Wine intimidates people. This won't come as a big shock, but it always surprises me nonetheless. I'm part of the problem. I love the whole experience of wine, and yet I obsess about trivia and tasting notes. It's the last part that tends to show up in my writing, and in the work of wine writers everywhere. Would-be wine lovers see our obtuse prose and turn away, convinced they'll never know enough about wine to have an opinion. We don't just need to write better. We need to help people recognize that wine is nothing more than a beverage to enjoy with friends and good food, an attitude you'll barely find in Wine Spectator and its ilk.
We who want to share our passion with readers should take lessons from John Brecher and Dorothy Gaiter, the popular wine columnists at the Wall Street Journal. I don't take a subscription to the paper, but I'm considering it after reading Love by the Glass, their memoir and book-length love letter to each other and the world of wine.
I couldn't read this book without crying at regular intervals. I'd often stop reading briefly to let an overwhelming moment pass. The book isn't sad; even as they fight fertility issues and health problems they retain a sense of humor. But their passion for each other is deep and powerful. Maybe I'm just a softie, but you try keeping a dry eye as you read their separate accounts of John finishing the New York Marathon, virtually in last place, in agony, late at night.

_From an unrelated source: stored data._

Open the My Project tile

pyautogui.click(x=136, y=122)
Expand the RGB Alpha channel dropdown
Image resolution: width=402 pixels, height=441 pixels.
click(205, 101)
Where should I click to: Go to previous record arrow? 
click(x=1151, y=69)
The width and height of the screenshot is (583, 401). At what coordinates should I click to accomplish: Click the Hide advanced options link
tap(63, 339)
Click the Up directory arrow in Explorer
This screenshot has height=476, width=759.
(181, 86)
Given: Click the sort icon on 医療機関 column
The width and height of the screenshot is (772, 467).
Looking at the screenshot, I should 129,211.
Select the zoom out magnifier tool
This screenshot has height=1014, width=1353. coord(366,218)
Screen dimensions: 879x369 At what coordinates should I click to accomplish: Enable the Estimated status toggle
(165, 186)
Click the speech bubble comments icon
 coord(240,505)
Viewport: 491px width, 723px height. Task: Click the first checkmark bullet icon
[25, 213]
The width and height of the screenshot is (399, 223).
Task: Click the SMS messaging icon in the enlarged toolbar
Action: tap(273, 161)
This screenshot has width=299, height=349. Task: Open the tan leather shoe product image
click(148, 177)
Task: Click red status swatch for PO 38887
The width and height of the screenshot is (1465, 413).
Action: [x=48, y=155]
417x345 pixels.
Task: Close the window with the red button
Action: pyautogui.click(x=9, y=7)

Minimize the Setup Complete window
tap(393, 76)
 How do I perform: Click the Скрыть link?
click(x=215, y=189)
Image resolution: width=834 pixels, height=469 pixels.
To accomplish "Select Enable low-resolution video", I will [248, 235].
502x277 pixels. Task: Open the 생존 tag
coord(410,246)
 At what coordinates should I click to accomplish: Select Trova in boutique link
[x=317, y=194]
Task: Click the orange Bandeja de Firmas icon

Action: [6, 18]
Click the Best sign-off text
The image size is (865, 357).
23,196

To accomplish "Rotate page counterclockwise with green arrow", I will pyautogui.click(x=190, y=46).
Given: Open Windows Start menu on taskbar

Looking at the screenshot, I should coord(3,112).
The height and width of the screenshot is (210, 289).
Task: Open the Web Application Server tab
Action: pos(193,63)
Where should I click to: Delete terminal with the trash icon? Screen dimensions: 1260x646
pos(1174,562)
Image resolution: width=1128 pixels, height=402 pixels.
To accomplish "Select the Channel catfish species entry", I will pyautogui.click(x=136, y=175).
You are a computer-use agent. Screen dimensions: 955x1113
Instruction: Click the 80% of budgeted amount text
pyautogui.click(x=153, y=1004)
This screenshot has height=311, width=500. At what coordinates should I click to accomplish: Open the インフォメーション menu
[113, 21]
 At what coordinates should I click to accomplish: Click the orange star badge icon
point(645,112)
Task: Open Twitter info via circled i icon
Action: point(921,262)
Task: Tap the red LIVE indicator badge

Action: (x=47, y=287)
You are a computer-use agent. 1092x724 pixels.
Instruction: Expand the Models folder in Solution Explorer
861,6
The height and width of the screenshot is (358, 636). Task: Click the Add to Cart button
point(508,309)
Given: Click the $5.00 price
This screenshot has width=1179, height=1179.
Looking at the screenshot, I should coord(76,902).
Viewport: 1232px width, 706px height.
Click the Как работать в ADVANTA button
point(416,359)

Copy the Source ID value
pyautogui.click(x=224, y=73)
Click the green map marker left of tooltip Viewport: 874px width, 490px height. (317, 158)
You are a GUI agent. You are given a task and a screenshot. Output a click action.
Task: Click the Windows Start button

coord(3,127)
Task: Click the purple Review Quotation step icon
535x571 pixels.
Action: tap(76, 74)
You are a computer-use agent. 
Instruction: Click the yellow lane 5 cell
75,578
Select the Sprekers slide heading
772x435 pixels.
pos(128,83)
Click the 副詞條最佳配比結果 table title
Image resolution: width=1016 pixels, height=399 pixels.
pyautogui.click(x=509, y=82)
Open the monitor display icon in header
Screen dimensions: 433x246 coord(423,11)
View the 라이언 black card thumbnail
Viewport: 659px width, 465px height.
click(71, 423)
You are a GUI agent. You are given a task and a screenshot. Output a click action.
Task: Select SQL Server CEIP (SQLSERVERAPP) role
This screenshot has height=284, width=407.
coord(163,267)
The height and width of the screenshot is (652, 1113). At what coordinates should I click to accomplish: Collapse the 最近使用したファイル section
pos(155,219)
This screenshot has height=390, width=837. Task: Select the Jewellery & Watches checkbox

If you make it through that one, I'll up the ante. Read some of the thousand responses they got after the first "Open That Bottle Night" column, where they urged readers to uncork bottles tucked away for a special occasion. "Make the wine itself the occasion, and let us know what you thought." Go ahead, tough guy, keep your composure as you read about the son that opened a bottle his beloved father never got to taste. Or any of the other stories.
I imagine their readers couldn't help but open themselves to John and Dottie, because John and Dottie always open themselves to their readers. They share their lives with the Journal's subscribers and this book's readers because to them, you can't talk about wine without sharing something of yourself. When they approached their twentieth anniversary, the Journal ran pictures from their wedding, and John asked their readers which of ten bottles he should open. Do you see anything like that in mainstream wine writing? Indeed, John and Dottie's writing seems more blog-like than mainstream, with its responsive audience and intimate look at another person's life.
But if they can't talk about wine without talking about themselves, they also can't talk about themselves without talking about wine. The chapter titles are the names of wines symbolic of that era of their life. Sometimes they're "junk" wines, but that's not the point. Wine has always been there for them, and they will cheerfully tell you that you don't need to drink rarefied bottles every night; wine enriches your life no matter what. Few books convey that so well.
I would love to foster that attitude. John and Dottie are the wine writers we need to emulate, because they're the ones who connect with everyday drinkers rather than the small group that reads a lot of wine media. Don't pay attention to us wine geeks; just grab a bottle and try it with a good meal. With your family, with your lover, with your friends, by yourself. And if you need inspiration, read how John and Dottie did it all their lives. Just make sure to have a hankie nearby.